Atrophysma

Scientific classification
- Domain: Eukaryota
- Kingdom: Fungi
- Division: Ascomycota
- Class: Lecanoromycetes
- Order: Peltigerales
- Family: Pannariaceae
- Genus: Atrophysma T.Sprib. (2020)
- Species: A. cyanomelanos
- Binomial name: Atrophysma cyanomelanos T.Sprib. (2020)

= Atrophysma =

- Authority: T.Sprib. (2020)
- Parent authority: T.Sprib. (2020)

Single-species genus of lichen

Atrophysma is a fungal genus in the family Pannariaceae. It contains the single species Atrophysma cyanomelanos, a crustose lichen found only in Alaska.

==Taxonomy==
Both the genus and species were described as new to science in 2020 by lichenologist Toby Spribille. The type specimen was discovered in Glacier Bay National Park, where it was found growing on argillite rock on the top of an alpine ridge; this location is typically covered by snow for most of the year. The generic name Atrophysma combines atra ("black") and physma ("to blow up or distend"); the specific epithet, which combines kyanos ("blue") and melas ("black"), alludes to the typical colors of the thallus and ascomata.

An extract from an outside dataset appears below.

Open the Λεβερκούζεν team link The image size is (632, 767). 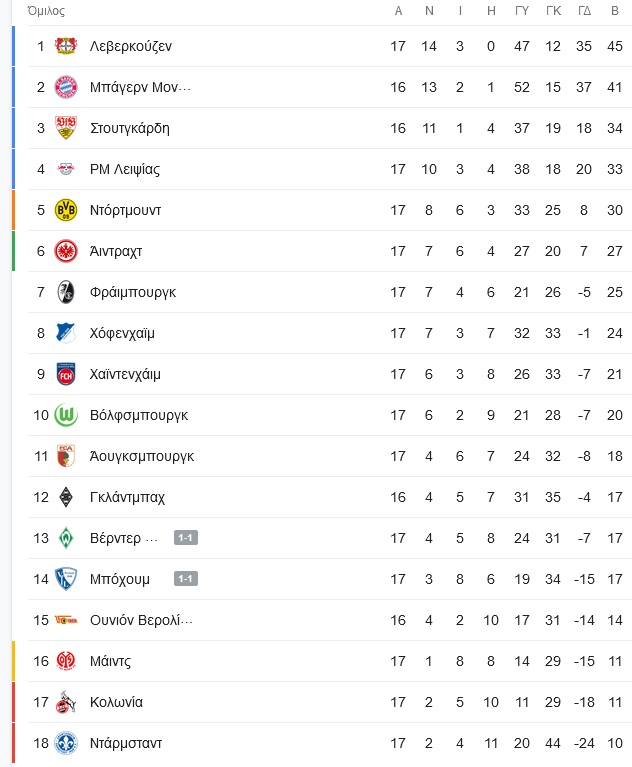click(131, 46)
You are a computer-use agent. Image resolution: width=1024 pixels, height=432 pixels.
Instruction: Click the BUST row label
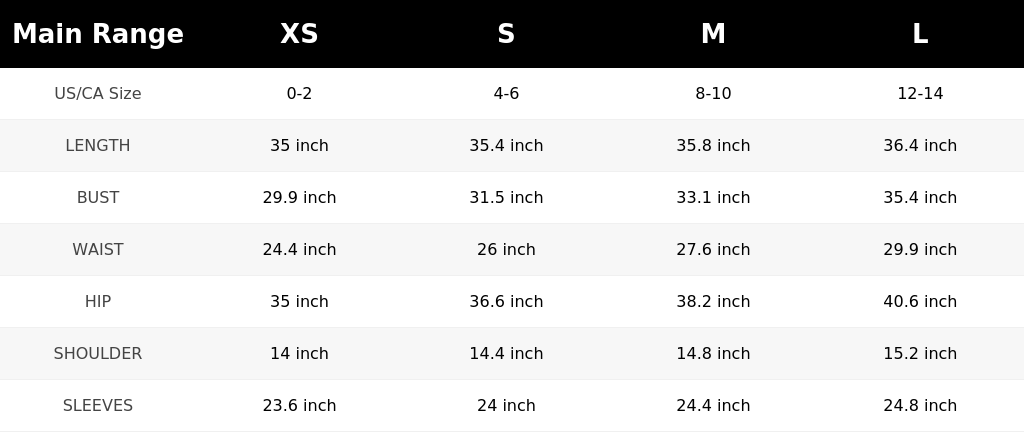pyautogui.click(x=98, y=198)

The lichen had been discovered previously in a nearby location, Klondike Gold Rush National Historical Park, as part of a similar lichen research survey in that area. It had been tentatively assigned to the genus Santessoniella, but not formally described as a new species. The material found at Glacier Bay National Park was more substantive, allowing for a fuller characterization of the species, as well as molecular phylogenetic analysis. This showed that the lichen belonged to a distinct clade among other members of the Pannariaceae, and so Atrophysma was proposed to contain it.

==Description==
Atrophysma cyanomelanos is a cyanolichen, meaning that it has cyanobacteria (also known as blue-green algae) as a photobiont partner. The lichen thallus is an olivaceous-brown crust up to 7 cm in diameter, although neighbouring thalli can coalesce to form larger entities. The thallus resembles a flattened coral with tiny finger-like lobes (measuring 70–150 μm in diameter) protruding through a black hypothallus. It has rounded, black apothecia (sexual reproductive organs), and simple ascospores that measure 11.0–16.0 by 7.1–8.1 μm.